I would be inconsolable if Gigi passed that suddenly. It’d be hard to talk about her at all.

Mom muttered something privately to Sasha, and his face pinched as if he was trying not to cry.

“Thank you,” he whispered. And he took a deep breath, wiping the back of his hand over his eyes. Steeling himself. Letting the emotions ground him. “So that song—it was yours and my mom’s?”

“We noodled with it while on the road. There’s little to do between tour stops, you know.

We could never get it right. Something was always missing.

I hadn’t thought about it in years. The last time I played …

was right before I had an argument with her.

We rarely talked after that, but whenever I did call she absolutely gushed about you each time.

She didn’t want to talk about anything else. ”

He said, “I wish she was here.”

Mom’s eyes were bright with unshed tears. “I know. But you’re built from all her good parts, I’m sure of it.”

He kept his eyes turned down. “Thank you.”

“You don’t believe me,” she said, tsking. His shoulders turned stiff. The tips of his ears went a little red from being called out. “Your mom had the same tell. I bet you also hum notes as you play them.”

“I don’t—”

“He does,” I confirmed. He shot me a look of betrayal. “We wrote a song together. It’s not like I didn’t notice.”

Mom smiled. “So you finished it? The song?”

We had, but I wished, more and more, that we hadn’t. I shifted a little awkwardly. “Yeah,” I said. “We did.”

The wind howled, seeping through the holes in the building wherever it could, making the foundation rattle. Thunder cracked again, so loud it made someone by the bar yelp in surprise.

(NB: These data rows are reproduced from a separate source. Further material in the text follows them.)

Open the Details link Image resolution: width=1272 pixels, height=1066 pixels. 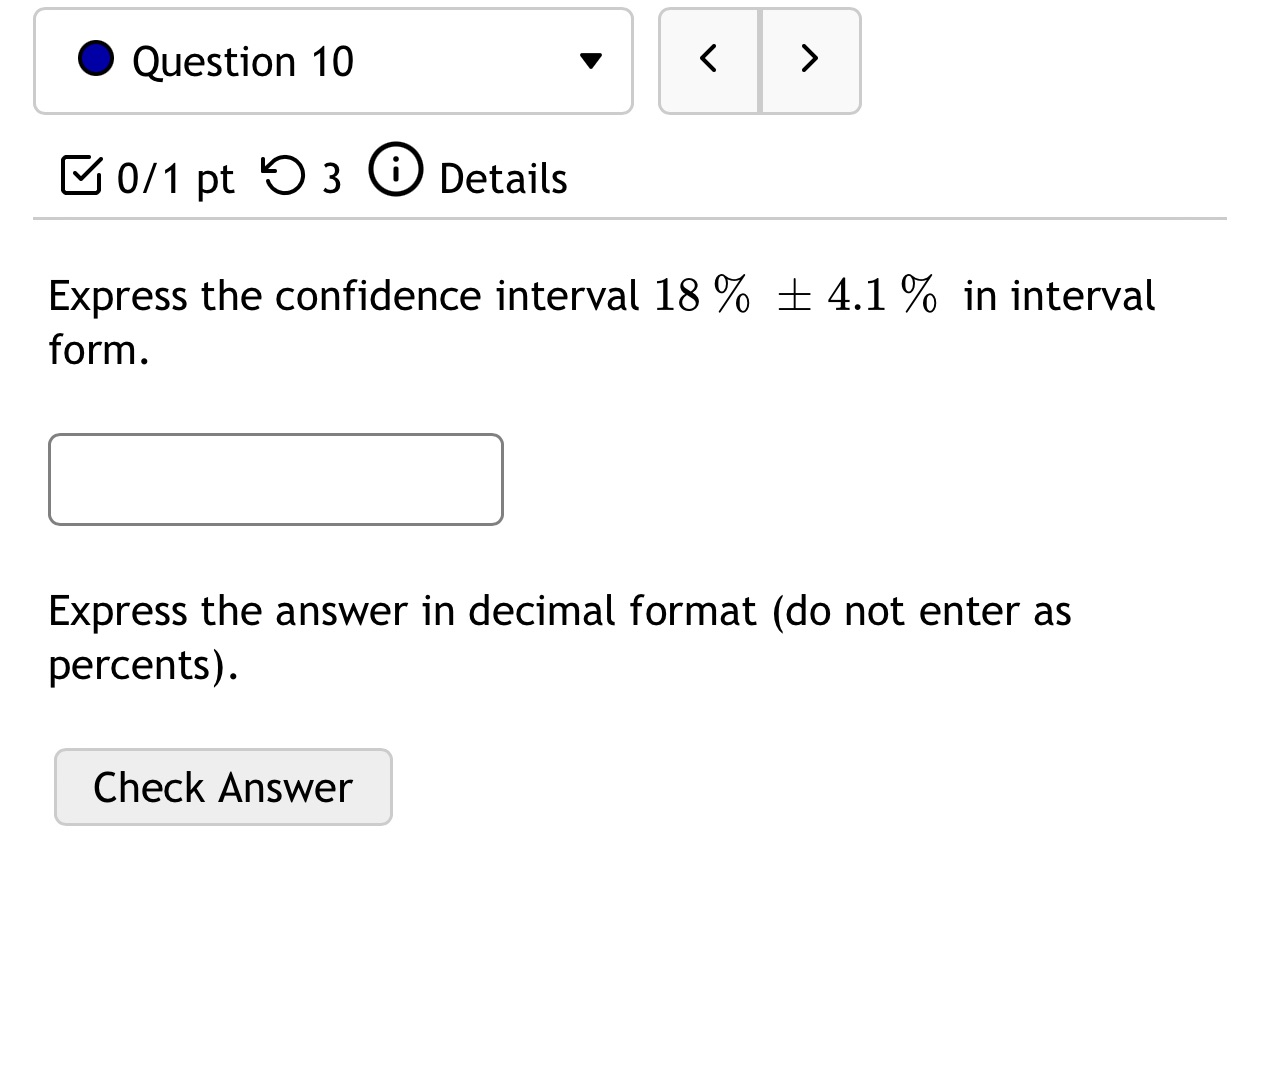tap(502, 177)
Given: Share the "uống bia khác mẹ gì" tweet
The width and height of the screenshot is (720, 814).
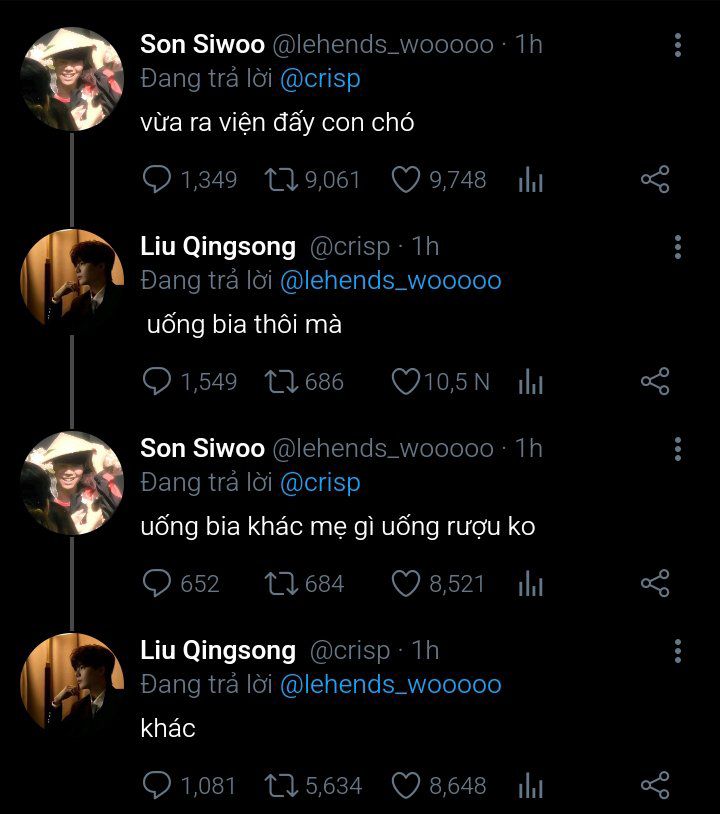Looking at the screenshot, I should tap(654, 584).
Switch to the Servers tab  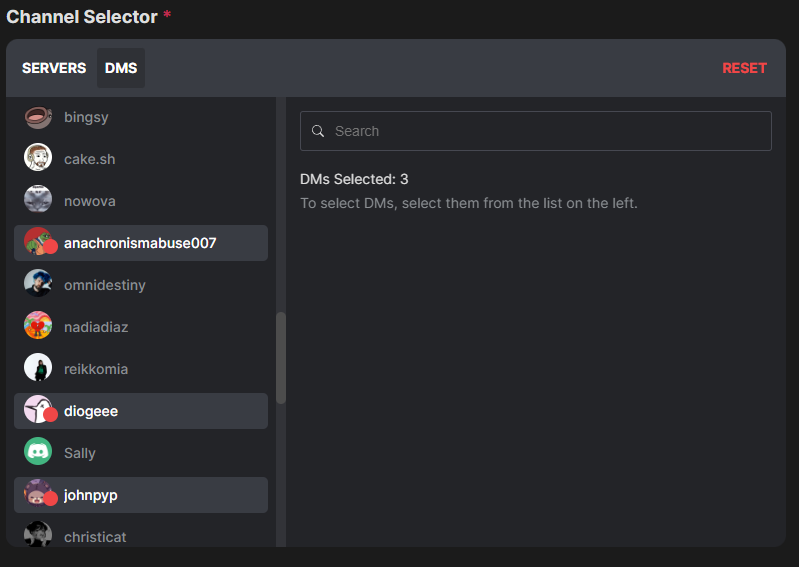(54, 68)
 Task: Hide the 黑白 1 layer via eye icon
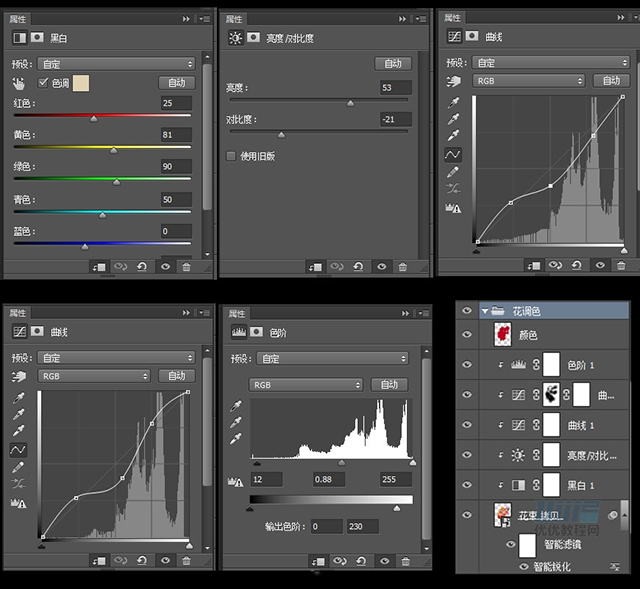pos(466,485)
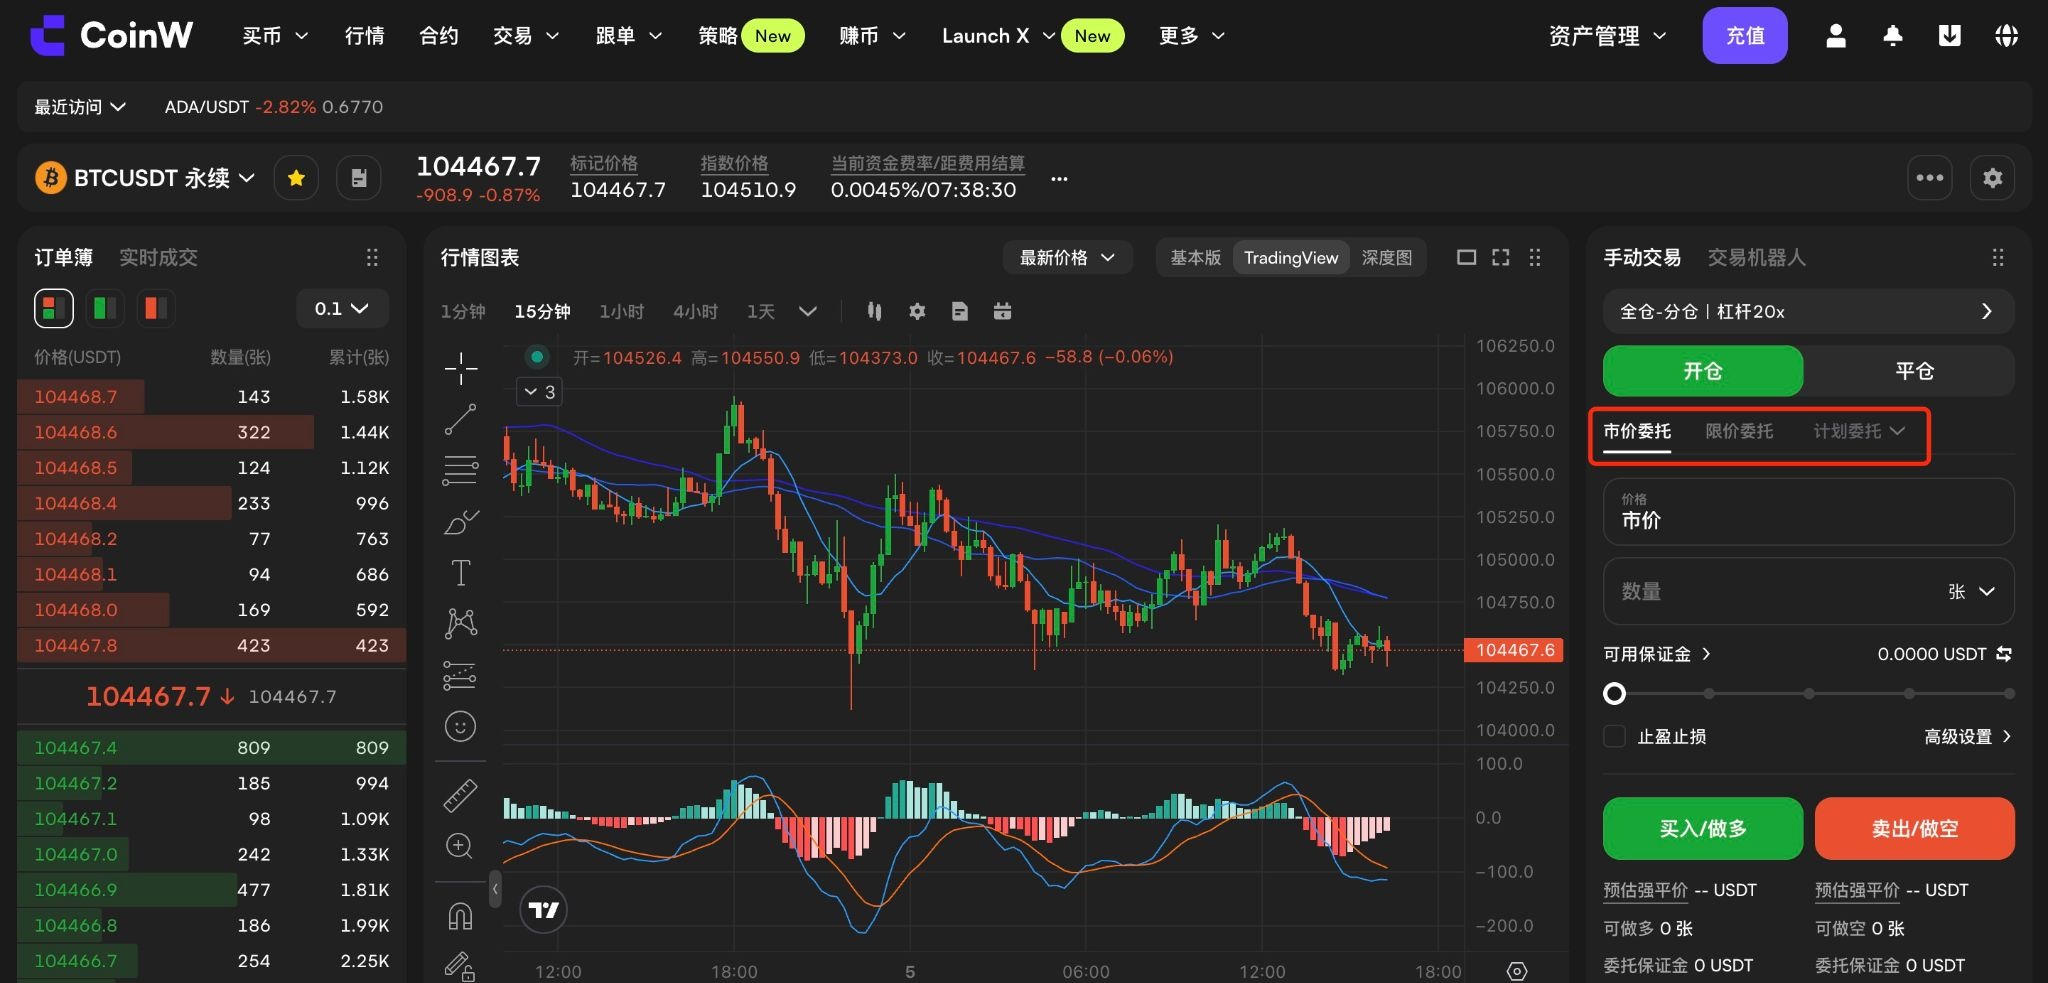The width and height of the screenshot is (2048, 983).
Task: Open chart settings gear in toolbar
Action: tap(917, 311)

Mom said, “Then I think I have a request for the next song. And you two should play it.”

Sasha and I exchanged a look. I let him take the lead, waiting for him to decide if he wanted to play with me.

Did he want to? Or let whatever it was between us die?

Playing piano together was a lot like a trust exercise.

You had to have faith in the other person to keep time with you.

I wished I could shove all my feelings into his head like I used to.

I wished I could crush our thoughts together and let him know how sorry I was, how much I wanted to play music with him, how I wanted so much more than that, how much I—I—

He tipped his head gently toward the piano as if to ask, Shall we?

Hope fluttered in my chest. Yes, let’s.